Henry Threadgill’s Zooid group has made some really interesting recent music in an original musical language, but I’ve seen very little discussion of what the language is, and Threadgill himself doesn’t seem to be very forthcoming. The best description I’ve found comes from guitarist Liberty Ellman in a phone conversation with Nate Chinen, but there’s still not enough detail for me to reverse-engineer it. A diagram would probably clear it all up, but it’s hard to provide a diagram over the phone!
So I started transcribing a piece to see if I could start to make some sense of it. I chose “To Undertake My Corners Open” (YouTube link) from This Brings Us To, volume 1. It’s pretty gnarly stuff, so I’m pausing a couple of minutes in to report my findings so far. If I waited until I finished the whole thing, it would be a really long time before I wrote anything, plus I would have a novel’s worth of things to say about it; this way I can write as I go, and maybe even get some feedback.
I’ve transcribed the “head” as well as the first “chorus” of the trombone solo (his solo lasts just under three cycles of a repeating bass progression). The score so far is below but it’s probably handier to look at the PDF.
Caveats: I have a pretty good ear, but this stuff is hard! It’s not particularly tonal and there are two “analog-pitch” instruments (trombone and bass). Meanwhile the guitar has nice discrete pitches but is hard to hear behind the other instruments.
The beat can be hard to identify; Threadgill tends to deliberately avoid obvious downbeats, aiming for a more homogenous pulse. I tried to switch meter only when I really had to.
I should mention that I use the fabulous Transcribe! program, and there’s no way I could have gotten remotely close to this amount of detail without it.
Does the opening phrase of the trombone remind any one else of the beginning of Berg’s Lyric Suite? Probably a coincidence, but I get the impression that Threadgill knows twelve-tone history.
I’ll come back to the head, which seems pretty through-composed, in a minute, but moving ahead to the trombone solo (the bass cycle starts at m. 18): one thing that surprised me when transcribing is that it’s a lot more normal than it sounds at first. The trombone is following the bass progression very faithfully, and even navigates it in a quite tonal manner, measures 21-27 being the clearest example. It’s mostly the guitar that colors the harmonies in an interesting and dissonant way. The thing I’m most interested to find out next is whether the guitar part’s structure is more vertical (choosing notes each measure from a harmony relative to the bass) or horizontal (charting an independent path that creates interesting harmonies by chance). Ellman’s comments give the impression that it might be the latter. Once I finish the next two choruses of this solo, I’ll have a better impression of what is consistent each time around, which will help illuminate the structure behind it.

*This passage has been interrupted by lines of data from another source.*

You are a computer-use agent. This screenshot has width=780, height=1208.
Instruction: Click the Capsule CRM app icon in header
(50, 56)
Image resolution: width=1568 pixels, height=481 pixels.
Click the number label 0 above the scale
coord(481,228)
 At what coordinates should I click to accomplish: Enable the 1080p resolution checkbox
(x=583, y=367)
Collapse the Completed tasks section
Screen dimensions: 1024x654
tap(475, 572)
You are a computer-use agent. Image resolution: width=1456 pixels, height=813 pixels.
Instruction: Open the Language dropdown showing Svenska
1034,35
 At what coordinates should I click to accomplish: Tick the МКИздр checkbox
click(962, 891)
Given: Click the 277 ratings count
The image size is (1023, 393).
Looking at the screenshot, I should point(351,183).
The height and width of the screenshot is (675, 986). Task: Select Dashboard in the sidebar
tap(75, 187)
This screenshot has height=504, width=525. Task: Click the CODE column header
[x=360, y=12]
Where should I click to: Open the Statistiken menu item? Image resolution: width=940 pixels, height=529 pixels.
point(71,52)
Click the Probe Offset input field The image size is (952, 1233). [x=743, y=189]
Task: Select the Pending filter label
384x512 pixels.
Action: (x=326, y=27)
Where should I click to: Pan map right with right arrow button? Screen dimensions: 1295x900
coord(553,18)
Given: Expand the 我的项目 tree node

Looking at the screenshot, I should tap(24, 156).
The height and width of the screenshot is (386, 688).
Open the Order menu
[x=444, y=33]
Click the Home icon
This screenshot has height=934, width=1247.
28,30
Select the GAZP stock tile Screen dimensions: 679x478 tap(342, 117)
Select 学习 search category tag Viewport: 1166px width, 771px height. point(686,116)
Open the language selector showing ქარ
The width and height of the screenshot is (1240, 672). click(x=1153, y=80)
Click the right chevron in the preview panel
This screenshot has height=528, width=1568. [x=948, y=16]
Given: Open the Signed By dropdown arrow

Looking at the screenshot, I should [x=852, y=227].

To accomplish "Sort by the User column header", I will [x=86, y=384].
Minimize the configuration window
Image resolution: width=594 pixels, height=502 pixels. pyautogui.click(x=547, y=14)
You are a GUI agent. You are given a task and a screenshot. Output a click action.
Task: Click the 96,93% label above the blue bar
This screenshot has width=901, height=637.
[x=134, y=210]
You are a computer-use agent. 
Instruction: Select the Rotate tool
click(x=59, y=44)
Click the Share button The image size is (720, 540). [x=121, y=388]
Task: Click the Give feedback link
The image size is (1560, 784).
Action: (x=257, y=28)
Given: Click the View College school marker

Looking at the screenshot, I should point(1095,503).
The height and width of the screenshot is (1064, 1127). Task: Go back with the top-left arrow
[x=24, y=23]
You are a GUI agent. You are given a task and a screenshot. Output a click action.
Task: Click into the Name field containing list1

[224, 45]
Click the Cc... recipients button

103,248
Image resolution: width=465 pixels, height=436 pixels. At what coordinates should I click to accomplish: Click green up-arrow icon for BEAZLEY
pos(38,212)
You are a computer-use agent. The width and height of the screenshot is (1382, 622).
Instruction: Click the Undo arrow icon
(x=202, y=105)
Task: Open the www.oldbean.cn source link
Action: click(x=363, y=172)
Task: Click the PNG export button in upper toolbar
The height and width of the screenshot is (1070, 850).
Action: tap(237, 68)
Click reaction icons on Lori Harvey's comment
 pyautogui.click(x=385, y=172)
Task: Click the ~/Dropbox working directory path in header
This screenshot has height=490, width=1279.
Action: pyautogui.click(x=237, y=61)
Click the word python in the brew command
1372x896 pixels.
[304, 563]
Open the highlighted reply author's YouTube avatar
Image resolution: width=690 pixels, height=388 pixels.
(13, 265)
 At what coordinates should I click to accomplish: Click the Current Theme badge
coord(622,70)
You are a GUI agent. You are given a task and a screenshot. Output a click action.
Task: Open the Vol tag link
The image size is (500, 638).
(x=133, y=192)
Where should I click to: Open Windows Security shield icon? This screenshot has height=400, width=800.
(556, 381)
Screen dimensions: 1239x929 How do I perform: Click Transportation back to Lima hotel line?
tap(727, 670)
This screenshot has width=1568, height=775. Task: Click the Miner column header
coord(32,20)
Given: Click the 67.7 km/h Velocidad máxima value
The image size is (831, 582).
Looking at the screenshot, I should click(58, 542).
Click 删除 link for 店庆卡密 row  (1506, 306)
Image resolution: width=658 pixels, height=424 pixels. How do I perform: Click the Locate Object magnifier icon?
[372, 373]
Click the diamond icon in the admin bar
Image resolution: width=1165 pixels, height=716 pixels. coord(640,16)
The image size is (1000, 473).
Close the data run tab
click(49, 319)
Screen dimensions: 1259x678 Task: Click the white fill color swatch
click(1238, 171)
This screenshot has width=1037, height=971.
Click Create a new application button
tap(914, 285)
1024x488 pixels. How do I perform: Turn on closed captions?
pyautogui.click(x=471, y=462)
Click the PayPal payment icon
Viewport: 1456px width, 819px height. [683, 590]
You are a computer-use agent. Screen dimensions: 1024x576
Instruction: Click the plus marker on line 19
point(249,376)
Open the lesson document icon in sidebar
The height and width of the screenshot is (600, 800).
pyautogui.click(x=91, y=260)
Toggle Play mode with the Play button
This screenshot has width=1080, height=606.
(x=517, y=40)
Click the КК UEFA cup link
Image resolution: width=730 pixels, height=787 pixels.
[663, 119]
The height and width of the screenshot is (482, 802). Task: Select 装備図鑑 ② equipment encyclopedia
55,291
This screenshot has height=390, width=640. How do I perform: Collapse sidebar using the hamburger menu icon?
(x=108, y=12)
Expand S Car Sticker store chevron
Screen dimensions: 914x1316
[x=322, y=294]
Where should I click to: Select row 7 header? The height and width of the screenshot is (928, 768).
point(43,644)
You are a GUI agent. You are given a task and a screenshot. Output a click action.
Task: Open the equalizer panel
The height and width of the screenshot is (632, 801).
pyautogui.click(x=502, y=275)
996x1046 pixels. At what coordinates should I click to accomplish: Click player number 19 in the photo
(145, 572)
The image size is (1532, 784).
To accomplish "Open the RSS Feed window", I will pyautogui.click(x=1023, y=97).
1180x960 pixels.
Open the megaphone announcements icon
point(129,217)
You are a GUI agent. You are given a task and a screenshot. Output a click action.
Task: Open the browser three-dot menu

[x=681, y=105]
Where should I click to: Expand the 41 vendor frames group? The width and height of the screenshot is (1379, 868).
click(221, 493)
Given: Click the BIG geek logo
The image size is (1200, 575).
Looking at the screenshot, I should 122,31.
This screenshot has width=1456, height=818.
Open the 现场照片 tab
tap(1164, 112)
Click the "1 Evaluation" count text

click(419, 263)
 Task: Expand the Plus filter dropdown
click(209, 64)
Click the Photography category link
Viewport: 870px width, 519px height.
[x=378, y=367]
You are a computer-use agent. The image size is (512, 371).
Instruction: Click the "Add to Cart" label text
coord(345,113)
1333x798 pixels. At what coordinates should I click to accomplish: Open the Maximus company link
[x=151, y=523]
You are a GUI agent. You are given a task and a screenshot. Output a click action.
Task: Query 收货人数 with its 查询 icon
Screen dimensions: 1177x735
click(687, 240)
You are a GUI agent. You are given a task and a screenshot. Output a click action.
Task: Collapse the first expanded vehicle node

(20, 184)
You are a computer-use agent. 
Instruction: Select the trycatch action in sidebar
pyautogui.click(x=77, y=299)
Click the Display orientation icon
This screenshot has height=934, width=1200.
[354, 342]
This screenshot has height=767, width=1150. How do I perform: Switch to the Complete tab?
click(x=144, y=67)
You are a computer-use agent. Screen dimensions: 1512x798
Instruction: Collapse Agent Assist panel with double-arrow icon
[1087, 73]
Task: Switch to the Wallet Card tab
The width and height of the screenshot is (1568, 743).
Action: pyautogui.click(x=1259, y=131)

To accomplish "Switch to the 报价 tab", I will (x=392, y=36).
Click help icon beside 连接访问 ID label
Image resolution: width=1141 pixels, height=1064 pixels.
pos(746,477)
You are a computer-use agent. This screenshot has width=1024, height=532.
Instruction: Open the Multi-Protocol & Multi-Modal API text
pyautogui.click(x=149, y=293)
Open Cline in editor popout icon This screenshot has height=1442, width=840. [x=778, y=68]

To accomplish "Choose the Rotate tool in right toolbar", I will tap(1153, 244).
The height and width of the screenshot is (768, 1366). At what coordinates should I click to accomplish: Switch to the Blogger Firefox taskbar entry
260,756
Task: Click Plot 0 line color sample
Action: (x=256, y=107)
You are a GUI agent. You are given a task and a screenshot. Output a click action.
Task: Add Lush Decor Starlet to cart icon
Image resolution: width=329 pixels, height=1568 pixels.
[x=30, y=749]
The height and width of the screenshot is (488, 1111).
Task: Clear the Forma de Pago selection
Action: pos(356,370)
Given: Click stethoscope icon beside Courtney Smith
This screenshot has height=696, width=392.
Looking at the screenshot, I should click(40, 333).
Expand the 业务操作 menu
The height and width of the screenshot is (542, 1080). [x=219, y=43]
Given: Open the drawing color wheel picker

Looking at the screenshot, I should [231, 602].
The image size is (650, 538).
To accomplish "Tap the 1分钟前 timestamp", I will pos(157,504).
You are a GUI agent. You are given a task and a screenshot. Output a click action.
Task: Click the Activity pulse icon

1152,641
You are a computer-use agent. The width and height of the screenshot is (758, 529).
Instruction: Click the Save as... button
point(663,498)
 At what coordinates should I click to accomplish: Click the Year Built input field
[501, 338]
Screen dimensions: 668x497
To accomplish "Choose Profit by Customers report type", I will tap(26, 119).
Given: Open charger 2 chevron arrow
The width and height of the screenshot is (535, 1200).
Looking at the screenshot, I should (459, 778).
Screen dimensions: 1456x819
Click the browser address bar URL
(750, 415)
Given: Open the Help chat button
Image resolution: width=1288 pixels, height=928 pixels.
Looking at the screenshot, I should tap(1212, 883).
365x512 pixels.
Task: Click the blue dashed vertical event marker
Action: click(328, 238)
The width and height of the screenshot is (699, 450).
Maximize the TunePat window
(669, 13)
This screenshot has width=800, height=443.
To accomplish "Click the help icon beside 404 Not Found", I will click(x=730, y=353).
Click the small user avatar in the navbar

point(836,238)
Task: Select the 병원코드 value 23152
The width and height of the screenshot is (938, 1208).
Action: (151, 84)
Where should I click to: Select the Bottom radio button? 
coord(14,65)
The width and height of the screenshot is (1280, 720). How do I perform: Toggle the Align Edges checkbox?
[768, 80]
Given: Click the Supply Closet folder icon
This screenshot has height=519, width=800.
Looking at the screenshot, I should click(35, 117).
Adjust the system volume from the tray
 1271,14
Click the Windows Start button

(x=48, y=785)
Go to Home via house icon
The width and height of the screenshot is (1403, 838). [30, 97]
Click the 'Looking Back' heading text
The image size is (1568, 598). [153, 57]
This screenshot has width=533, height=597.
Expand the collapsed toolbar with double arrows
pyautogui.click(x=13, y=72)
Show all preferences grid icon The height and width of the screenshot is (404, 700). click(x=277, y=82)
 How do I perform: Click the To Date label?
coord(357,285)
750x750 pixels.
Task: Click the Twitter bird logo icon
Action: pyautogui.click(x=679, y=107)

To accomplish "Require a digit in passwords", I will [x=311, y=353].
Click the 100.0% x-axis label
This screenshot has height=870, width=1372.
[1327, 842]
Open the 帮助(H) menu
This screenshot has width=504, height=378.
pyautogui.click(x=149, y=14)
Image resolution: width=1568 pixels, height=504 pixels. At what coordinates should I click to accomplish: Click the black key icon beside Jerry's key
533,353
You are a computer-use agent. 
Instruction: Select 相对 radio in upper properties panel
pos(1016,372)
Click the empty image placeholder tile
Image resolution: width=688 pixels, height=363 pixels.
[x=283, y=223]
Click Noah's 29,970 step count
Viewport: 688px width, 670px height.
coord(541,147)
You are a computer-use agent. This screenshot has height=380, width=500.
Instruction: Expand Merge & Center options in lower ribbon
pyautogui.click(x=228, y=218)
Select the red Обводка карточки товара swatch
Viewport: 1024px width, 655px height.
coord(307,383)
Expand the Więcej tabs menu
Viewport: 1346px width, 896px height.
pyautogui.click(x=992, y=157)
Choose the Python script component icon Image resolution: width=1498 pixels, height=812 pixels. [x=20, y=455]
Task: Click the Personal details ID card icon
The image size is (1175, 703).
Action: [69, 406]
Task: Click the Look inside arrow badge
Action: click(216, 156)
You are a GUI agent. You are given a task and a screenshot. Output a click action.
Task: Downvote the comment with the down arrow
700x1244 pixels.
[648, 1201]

Here’s the bass structure of the trombone solo. Like I said, it repeats three times, starting at m. 18. (I get the sense that it changes for the following guitar solo, but I haven’t listened closely yet.)
I said I would get back to the head later, and here’s why: the structure of the head is basically exactly the same but twice as fast! Even the lead-in, not pictured above, corresponds: m. 2 is mm. 16-17 at double speed.
The intro goes through one of the two G♭-D♭-C-B♭-F cycles, skips the second one, takes a weird repeated 7/4 break that could be related to the 5/4 D♭-C measure, then meets up again with the E and corresponds perfectly the rest of the way. That’s the most interesting tidbit I’ve found so far, and something I never would have noticed without writing it all out.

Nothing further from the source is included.